A trip to Italy is not complete – well without a lot of things – but today’s focus is on the lakes. A sojourn on one of the famous lakes, especially in summer can make you feel right at home in Italy. It was probably here I decided that if I wasn’t Australian.. I would definitely liked to have been Italian!
There are two main lakes that most people have to decide on – if time permits a visit to only one – and these are Como and Garda. For us, the lesser known was Lake Garda and as it turned out the easier to get to if coming from Venice – which we were. In addition – George Clooney is not really my cup of tea (I know I can hear you all gasping in shock) so I was quite happy not to try spotting him and the other celebs that frequent Lake Como.
I might note here this was our first attempt at driving in Italy.. which was an adventure all on it’s own! So we set off intrepidly in our hire car to make the drive cross country from Venice to Limone – on north west coast of the lake.

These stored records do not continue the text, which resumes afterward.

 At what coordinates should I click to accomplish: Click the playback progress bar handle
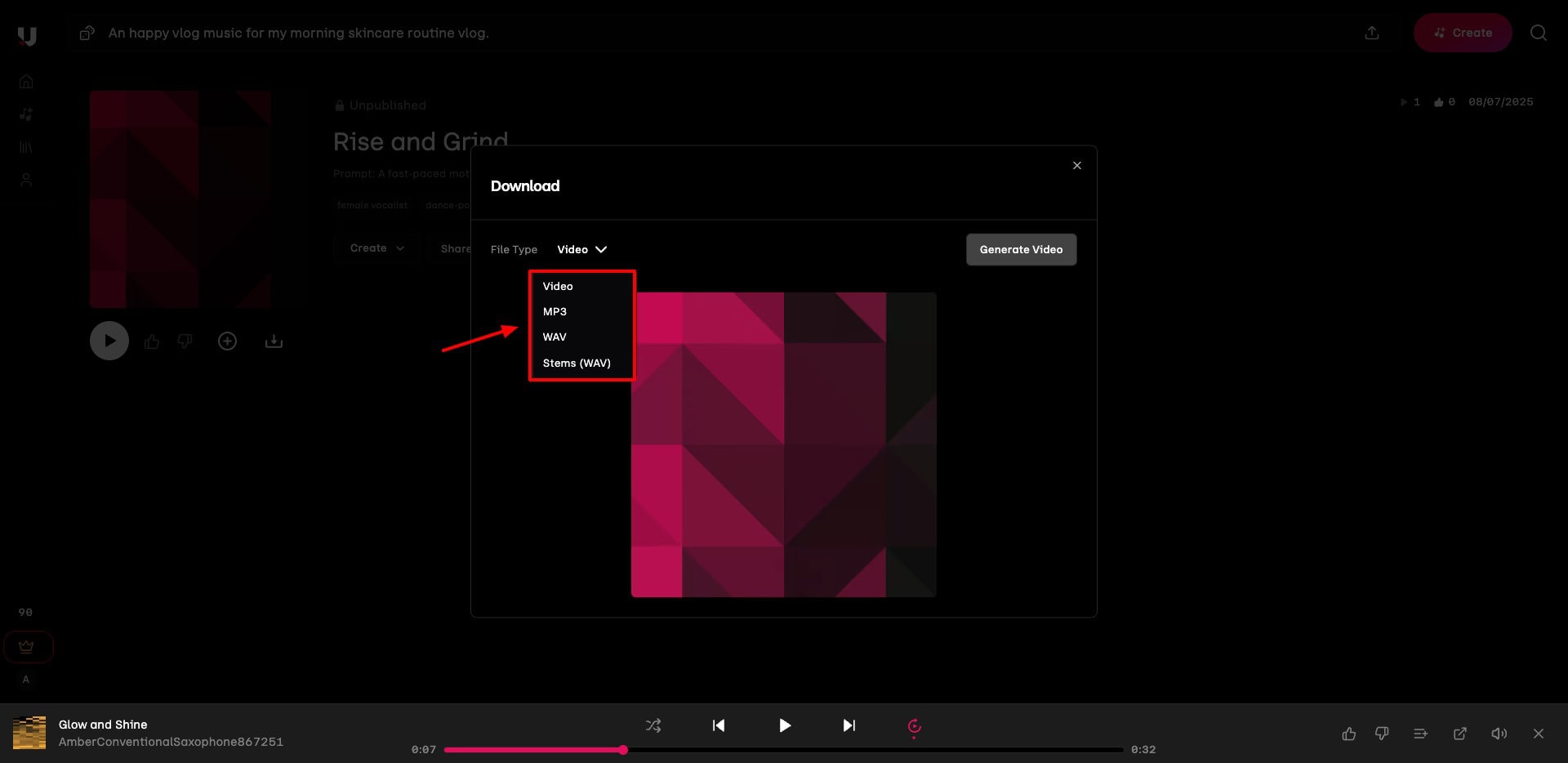(x=623, y=750)
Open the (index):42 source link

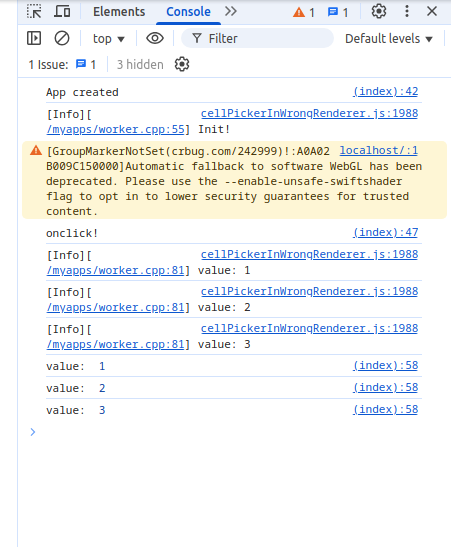point(385,91)
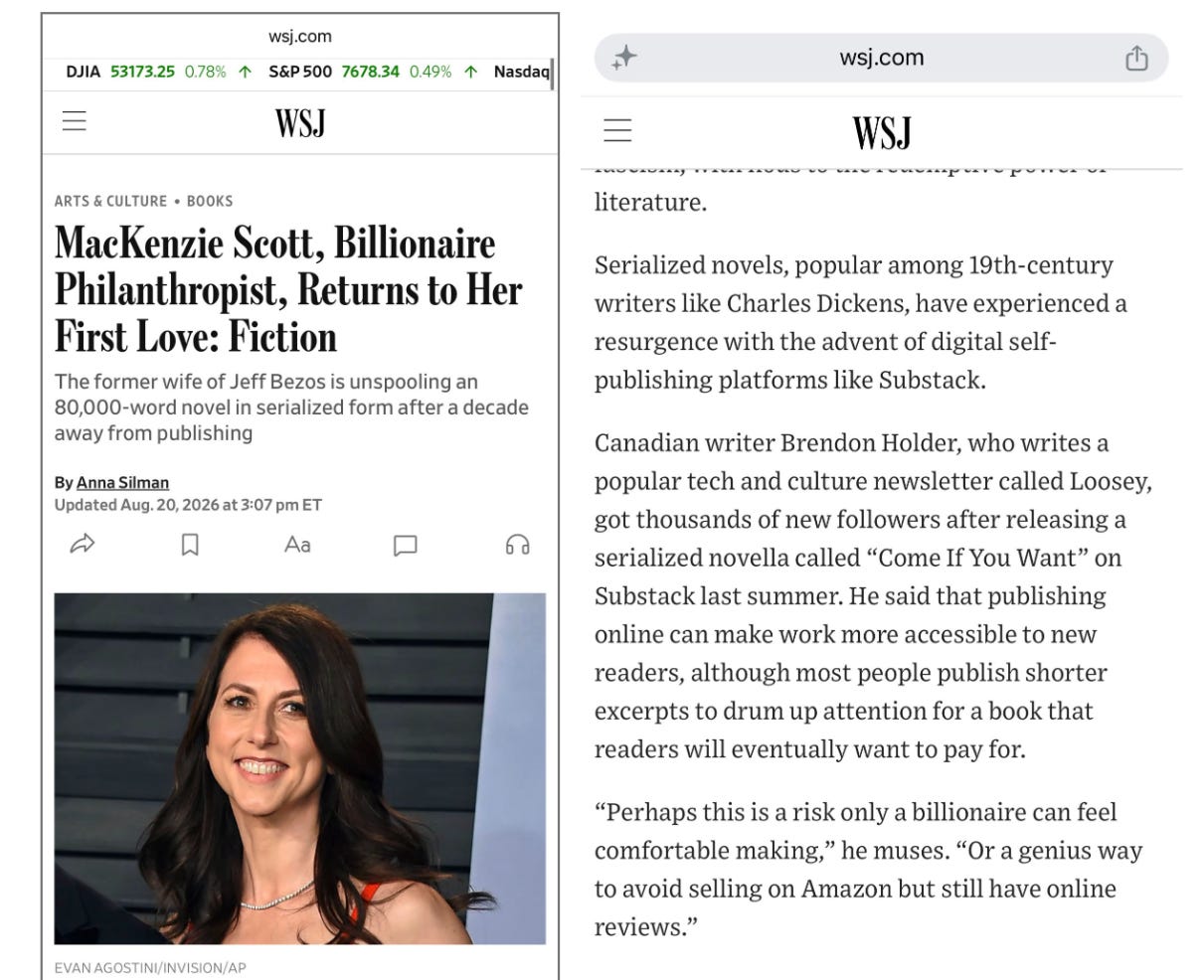Screen dimensions: 1204x980
Task: Tap the Nasdaq ticker item
Action: pos(521,72)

There are a number of places to stay around Lake Garda with the most popular arguable Sirmione on the southern most part of the lake – but we wanted to get away a bit from the tourists, and Scott was keen to see the more mountainous regions in the north – which was much more subdued and tranquil. This was a much harder and longer trip, especially given the one way tunnels and the fact we couldn’t find the lights on the hire care (Who puts the light controls in the glove compartment!) But it was well worth the drive.
Limone is famous for its lemon groves – built into the sheer rocky cliffs towering at the lake edge, making for a dramatic back drop. It’s an old town and it’s easy to feel like you are in an old time romance movie, going on summer holidays by the lake. Ironically, though the word Limone means lemons, the name of the town dates back much further and comes from the Latin word for boundary – as Limone lay on the boundary of three provinces.
The heart of the town is without doubt the small port and the narrow alleyways wind up the hill from here. There are plenty of cafes along the picturesque waterfront – and there is nothing better than settling in for the afternoon, with an Aperol Spritzer or a glass of wine and watching the world go by. No one seems in a hurry to do anything other than enjoy themselves.
One place really worth visiting is the Limonaia del Castel – where you can tour the old lemon grove, check out the museum – and if you are lucky enough you may get a guided evening tour and limoncello tasting.
One of our reasons for travelling to this quaint lakeside town was to be closer to the northern end of the lake and them mountainous area of the dolomites. A few days of rain put paid to some of our day trips – including a ferry ride to Sirmione to visit the Castle and a drive to the Dolomites.
A break in the weather, however did give us a chance to hop on the ferry over to the beautiful town of Melcesine and the kick off point for ascending Mt Baldo – so Scott did in fact get a mountain in anyway!